Personally, I don't mind the posting speed so far, but the gameplay pacing, long-lasting and repetative combat mixed with too long between important choices, is my only critique so far, but even that hasn't become enough of a problem to make me say goodbye.

| TheAlicornSage | 
 
	
 
                
                
              
            
            Another thing the designers didn't entirely think through.
You rez or reincarnate people by bringing their soul back and shoving it in a body. The soul remembers their life and keeps the mental stats. Therefore, it doesn't make sense that sticking a soul inside a body makes something that is mindless.
Beyond that though, I was simply implying that souls aren't used like that where Morrigan comes from.

| icehawk333 | 
 
	
 
                
                
              
            
            Didn't realize we were in Golarion. :)
We aren't, but galorion lore is a summed to be default, as far as I know.
Also, it's totally fine to have undead made a difrent way from demention to demention.
But mindless or controlled undead- undead made by any standard necromancy spell- are improosned souls. While Rez and reincarnate do bring the soul back, necromancy twists it with negative energy.
The devs thought it trough rather well.
It's the desecration of a soul, preventing it from passing on.
This does something very important- prevents undead from being a viable PC option, and avoids the exact thing morrigan was mentioning- if undead can fill every simple labor force, that requires a whole rework of the economy. This would be very complex.
Also, if fufills the standing tradition of evil undead.
In this setting, though, undead can be raised without improsionment, but all such undead are sentient and free willed, and new creature- the soul has passed on, and a brand new one has been made.

| TheAlicornSage | 
 
	
 
                
                
              
            
            Undead filling in for labor also depends on culture and circumstance.
Besides, I wouldn't worry so much about trying to prevent an option from being totally superior to the options that are used by default in a society.
Just look at how stupidly inefficient and unneccesary things are run in the real world. Too many folks that are willing to trade away the future or the lives of others for their own gain. I.E. We have cures for several types of cancer, but you can't get them in the US. In fact it is illegal for doctors to even tell you about them in the US. But they wouldn't make nearly as much money as chemo or other mere treatments.
Efficiency for the society is bad for business, and business is warfare so brutal that it makes the world wars look tame. The only difference is that business is vampiric, it sucks everything it can get from you instead of straightforward killing you.
Pharmacutical companies don't make money from healthy people, they make money from sick people, therefore they don't want cures, they want ongoing treatments. It doesn't matter to them that a healthy workforce would be more efficient.

| ellen griffith | 
 
	
 
                
                
              
            
            you should hear some of the conversations ice and I have in real life, one second we're talking about pathfinder, the next we are discussing how toilets work.
Also if anyone wants me to put my inventory, equipment, and etc. on pazio just ask, i just have felt like it since it is fairly basic, arrow count and the only odd skill is knowledge architecture.
and about the zombie thing, it changes a lot, especially for writers, I have read a story where zombies are a soul ripped in half, part in to its previous body and the other half is bound into a single chain link.

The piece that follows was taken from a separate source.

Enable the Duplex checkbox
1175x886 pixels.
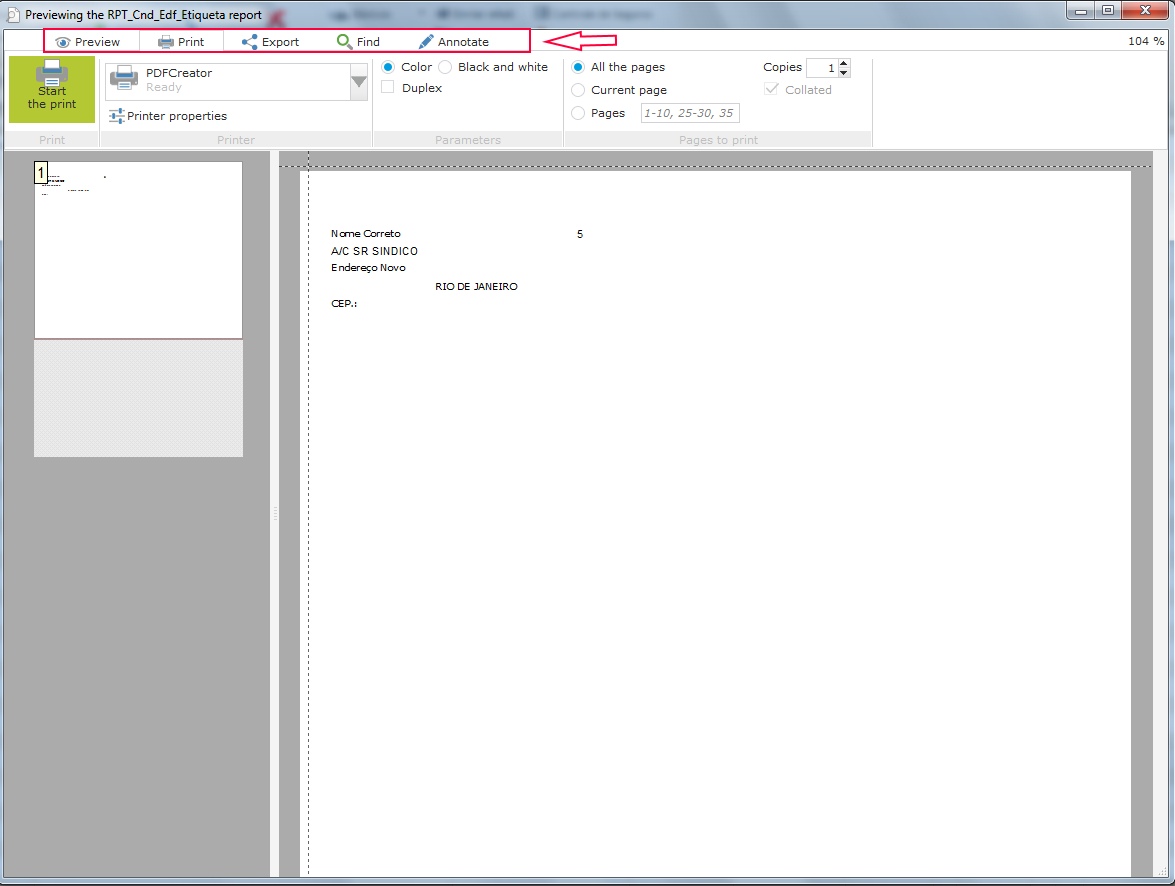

| Morrigan the "Kobald-broker" | 
 
	
 
                
                
              
            
            In one series zombies are fully intelligent people whose physical appearence is directly related to how much they are loved. A zombie and another character look into a pool of love then at each other, thus falling in love. By the end of the book, the only clue that the zombie is an undead is a slight blue tinge to her lips.
That book was rather amusing. The rest of the series is on my list to read (a very long list).